## WORK TO BE COMPLETED
In the listing below, the answer starts at the line that has "Универсальная камера заднего" and stops after the line that has "Автомобильная электроника (37, 2252)"; please repeat that part exactly and nothing more.

## DATA EXCERPTS
Start of Block

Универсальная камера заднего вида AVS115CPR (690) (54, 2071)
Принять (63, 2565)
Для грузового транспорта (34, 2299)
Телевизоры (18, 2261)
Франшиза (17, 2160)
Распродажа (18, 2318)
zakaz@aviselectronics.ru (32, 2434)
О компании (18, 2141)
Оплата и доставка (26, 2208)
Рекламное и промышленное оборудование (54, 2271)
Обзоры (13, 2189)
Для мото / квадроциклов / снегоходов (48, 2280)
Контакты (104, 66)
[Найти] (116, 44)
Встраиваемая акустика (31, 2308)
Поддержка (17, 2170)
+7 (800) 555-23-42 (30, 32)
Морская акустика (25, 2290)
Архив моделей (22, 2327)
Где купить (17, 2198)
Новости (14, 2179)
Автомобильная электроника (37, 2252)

End of Block
Start of Block

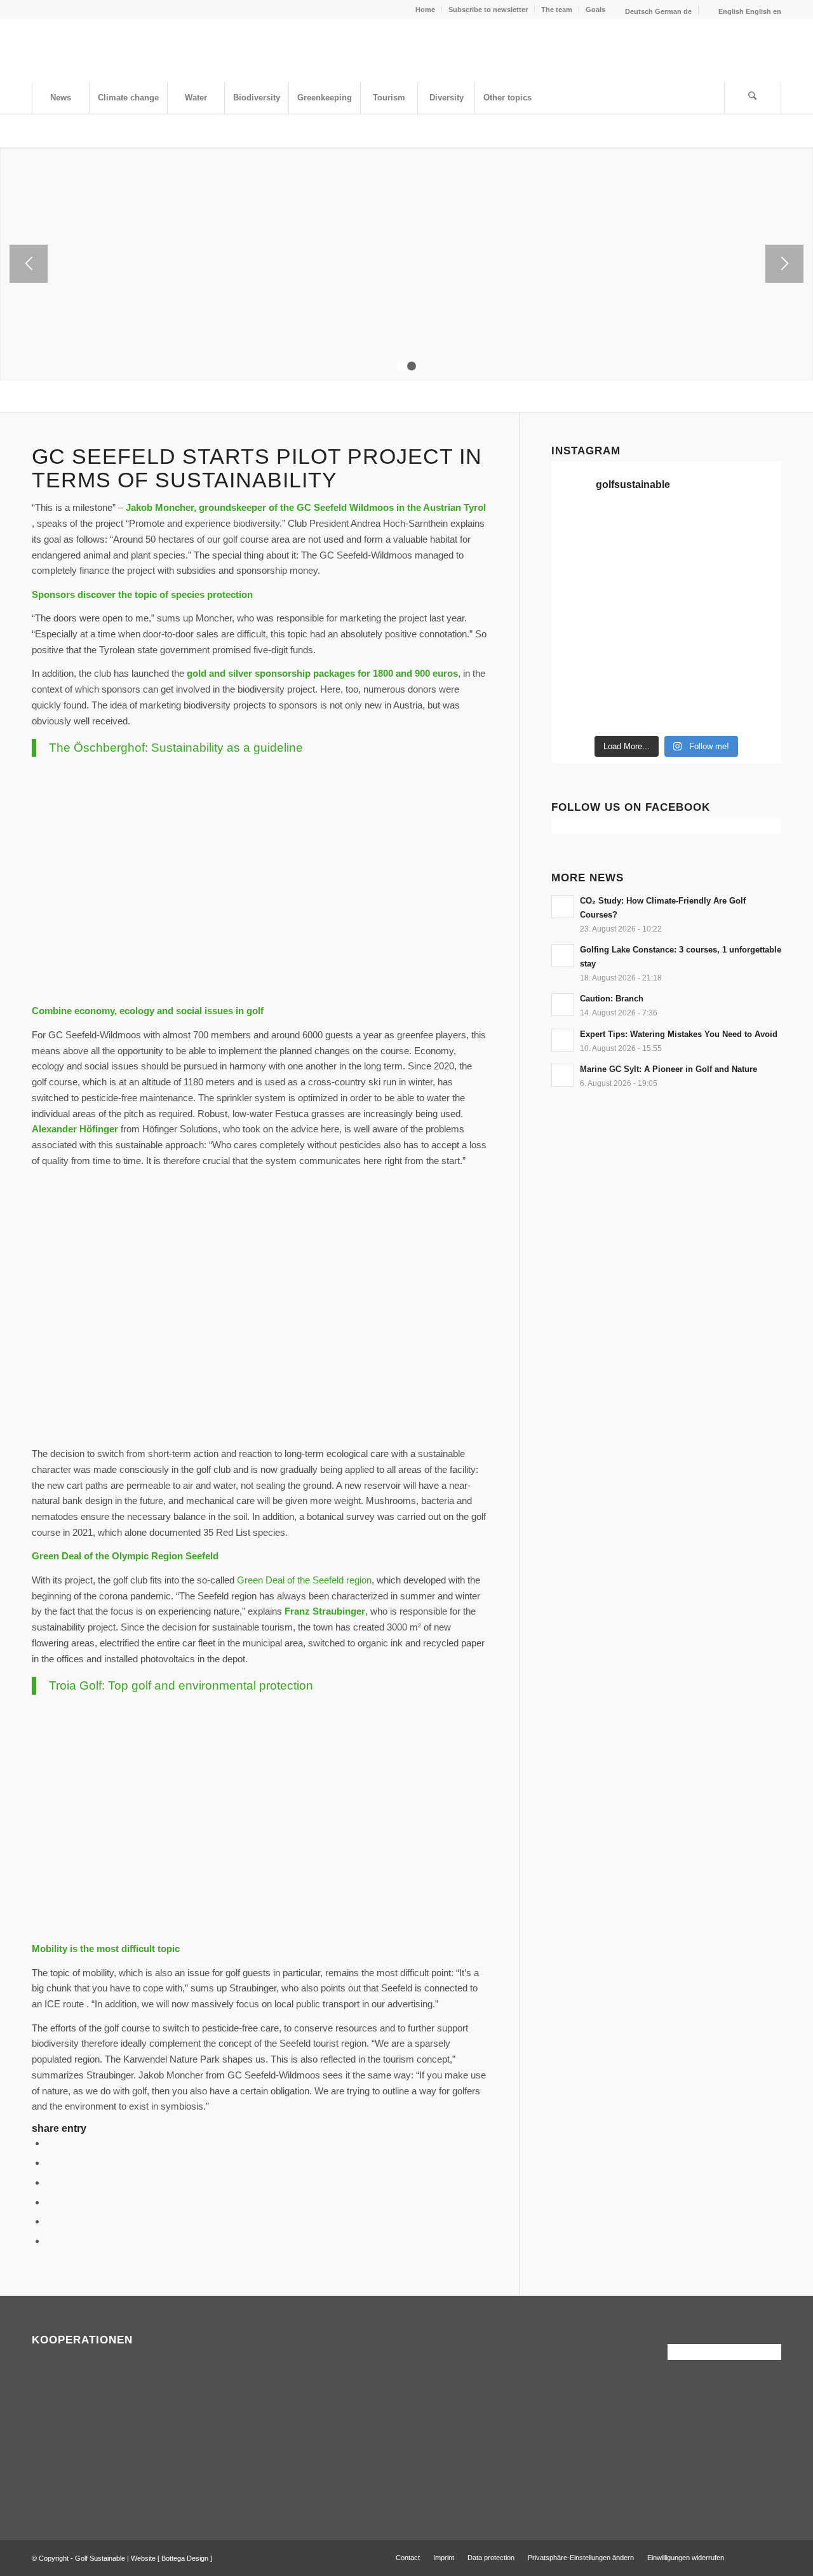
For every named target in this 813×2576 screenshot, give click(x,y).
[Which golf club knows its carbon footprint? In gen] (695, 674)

End of Block
Start of Block

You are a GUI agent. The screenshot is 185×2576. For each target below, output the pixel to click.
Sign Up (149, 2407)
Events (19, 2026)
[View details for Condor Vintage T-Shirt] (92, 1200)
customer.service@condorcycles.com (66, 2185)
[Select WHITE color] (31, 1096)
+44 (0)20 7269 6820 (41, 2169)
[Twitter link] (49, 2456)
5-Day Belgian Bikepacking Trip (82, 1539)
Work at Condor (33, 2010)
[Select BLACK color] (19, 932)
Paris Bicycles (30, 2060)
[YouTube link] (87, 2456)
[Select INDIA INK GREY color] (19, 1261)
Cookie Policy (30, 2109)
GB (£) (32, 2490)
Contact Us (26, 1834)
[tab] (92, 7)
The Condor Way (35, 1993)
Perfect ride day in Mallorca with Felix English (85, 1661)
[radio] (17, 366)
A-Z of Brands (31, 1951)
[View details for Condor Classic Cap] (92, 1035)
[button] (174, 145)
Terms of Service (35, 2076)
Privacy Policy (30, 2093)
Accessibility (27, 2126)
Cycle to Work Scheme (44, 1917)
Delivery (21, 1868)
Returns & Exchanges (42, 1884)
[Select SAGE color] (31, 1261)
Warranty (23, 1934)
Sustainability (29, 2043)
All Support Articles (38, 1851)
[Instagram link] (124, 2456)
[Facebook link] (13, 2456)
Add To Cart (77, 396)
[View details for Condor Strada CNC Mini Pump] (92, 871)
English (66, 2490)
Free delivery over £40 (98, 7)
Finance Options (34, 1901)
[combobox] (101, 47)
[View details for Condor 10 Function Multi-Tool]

End of Block

## WRITTEN ANSWER
Универсальная камера заднего вида AVS115CPR (690) (54, 2071)
Принять (63, 2565)
Для грузового транспорта (34, 2299)
Телевизоры (18, 2261)
Франшиза (17, 2160)
Распродажа (18, 2318)
zakaz@aviselectronics.ru (32, 2434)
О компании (18, 2141)
Оплата и доставка (26, 2208)
Рекламное и промышленное оборудование (54, 2271)
Обзоры (13, 2189)
Для мото / квадроциклов / снегоходов (48, 2280)
Контакты (104, 66)
[Найти] (116, 44)
Встраиваемая акустика (31, 2308)
Поддержка (17, 2170)
+7 (800) 555-23-42 (30, 32)
Морская акустика (25, 2290)
Архив моделей (22, 2327)
Где купить (17, 2198)
Новости (14, 2179)
Автомобильная электроника (37, 2252)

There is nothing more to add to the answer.